Aussi on peut éclairer certains actes avec des décisions…. Dc vachement flou!

Enfin, des décisions peuvent aussi n’avoir qu’une portée à l’égard des institutions.
D/ Les avis et recommandations:
En vertu de l’art 249 §5 TCE les avis ne lient pas. Or, ds certains cas ils peuvent avoir un effet contraignant: 2 cas:

- Avis émis dans le cadre d’une procédure de manquement étatique : art 226 TCE. Cet avius motivé a une force obligatoire: dc si l’Etat récalcitrant ne s’exécute pas la commission pourra saisir la CJCE d’un recours en constatation de manquement: dc cet avis a des effets contraignants.
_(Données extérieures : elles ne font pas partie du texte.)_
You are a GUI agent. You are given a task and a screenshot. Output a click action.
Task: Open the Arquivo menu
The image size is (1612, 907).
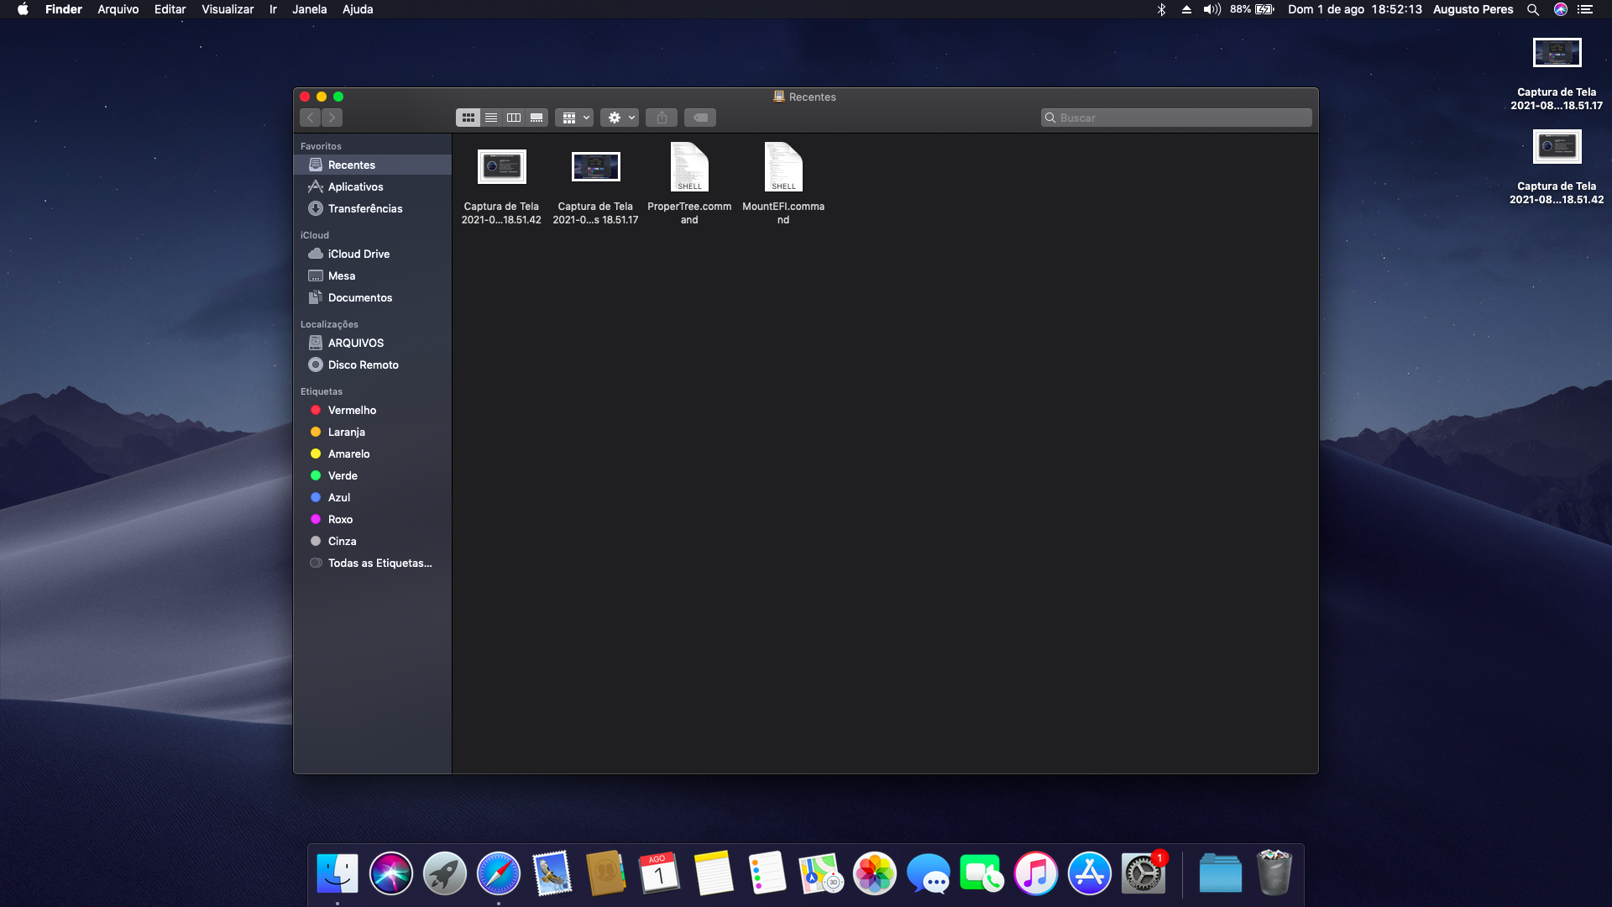click(118, 9)
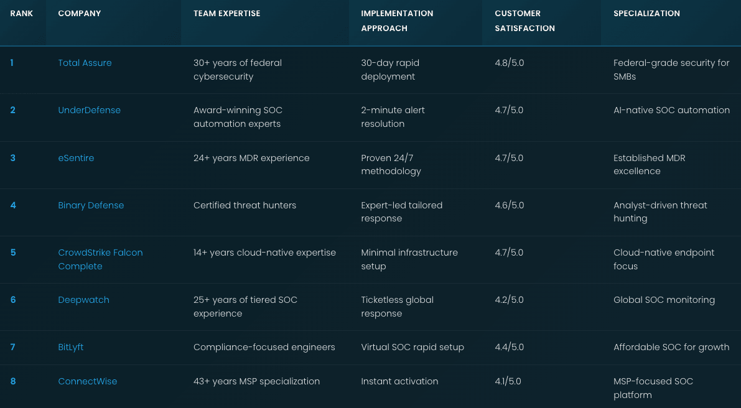Click rank number 1 in the table
Screen dimensions: 741x408
[x=12, y=63]
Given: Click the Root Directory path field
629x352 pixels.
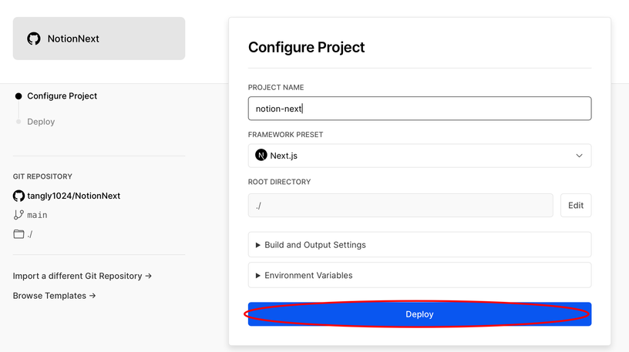Looking at the screenshot, I should [400, 206].
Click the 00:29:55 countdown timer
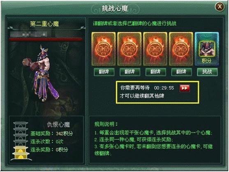The width and height of the screenshot is (229, 172). (164, 88)
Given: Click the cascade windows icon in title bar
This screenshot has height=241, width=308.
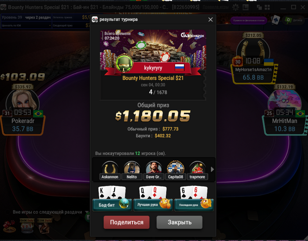Looking at the screenshot, I should coord(259,7).
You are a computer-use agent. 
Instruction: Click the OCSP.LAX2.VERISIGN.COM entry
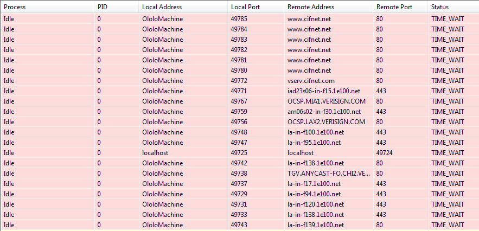pyautogui.click(x=326, y=122)
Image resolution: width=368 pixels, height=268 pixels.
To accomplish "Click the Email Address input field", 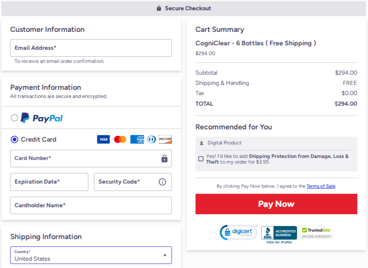I will 90,48.
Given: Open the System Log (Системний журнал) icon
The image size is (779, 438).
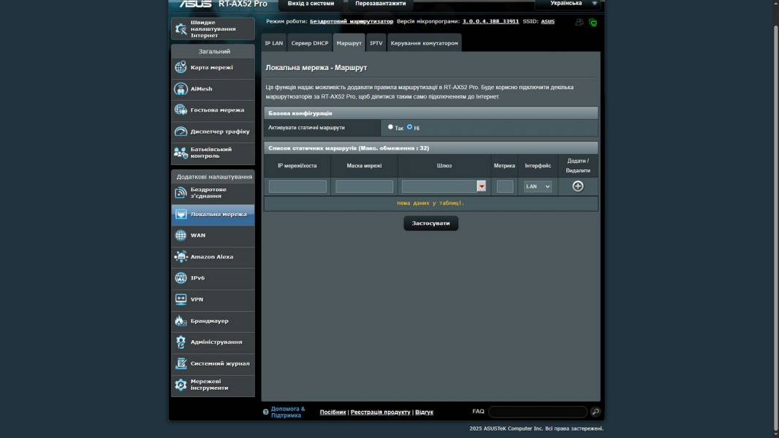Looking at the screenshot, I should point(181,363).
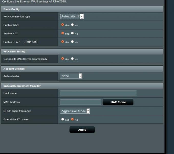The height and width of the screenshot is (154, 174).
Task: Select Yes for Extend the TTL value
Action: tap(63, 119)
- Avis émis par la CJCE ds le cadre de la procédure de consultation instituée par l’art 300 §6 TCE: un Etat membre ou une institution peut demander l’avis de la CJCE sur la compabilité des dispositions d’un traité international prévu avec le présent traité. L’accord qui a fait l’objet d’un avis négatif de la CJCE ne peut entrer en vigueur que ds les conditions prévues par l’art 48 TU: dc si la CJCE donne un avis négatif, l’accord ne pourra pas entrer en vigueur sauf si on met en oeuvre la précodure de l’art 48 TUE càd la proécdure de révision des traités institutifs.
§ 2/ Les actes atypiques non-prévus par les traités:
Aucune disposition des traités n’a prévu leur existence, et pourtant ils existent!
A/ Les accords interinstitutionnels:
Ils n’engagent que la communauté qui se fixent des objectifs et définissent les moyens pour y parvenir. Nt en matière budgétaire.


B/ Les actes programmatoires et d’orientation:
Il s’agit d’actes pris par telle ou telle institution (le plus souvent la commission) qui vise à fixer un programme, énoncer une orientation de nature politique ds le cadre de la gestion de l’économie, des affaires sociales, qui consiste à en établir un échéancier. Ils n’ont pas de force obligatoire. Ils prennent les noms les plus divers: “programme, échéancier, résolution…”.

Les livres vert: destinés à recueillir le point de vue des consommateurs, des opérateurs économiques concernés par une réforme.

Les livres blanc: il présente la position de la commission après qu’elle a recueillit les différents avis.

Une fois que les deux livres ont été réunis on est sûr qu’une proposition de directive sera proposées par la Commission. C’est une technique d’initiative législative qui est bien selon le prof…
Ces actes sont aussi susceptibles d’êtres requalifiés par la CJCE s’il se trouve qu’ils sont destinés à produire des effets obligatoires: cf arrêt RU c/ Commission en 1986: la CJCE a examiné une circulaire de la commission: requalification de la circulaire en décision à caractère obligaoire au sens de l’art 249 TCE au motif que l’acte définissait une procédure de sélection des candidatures.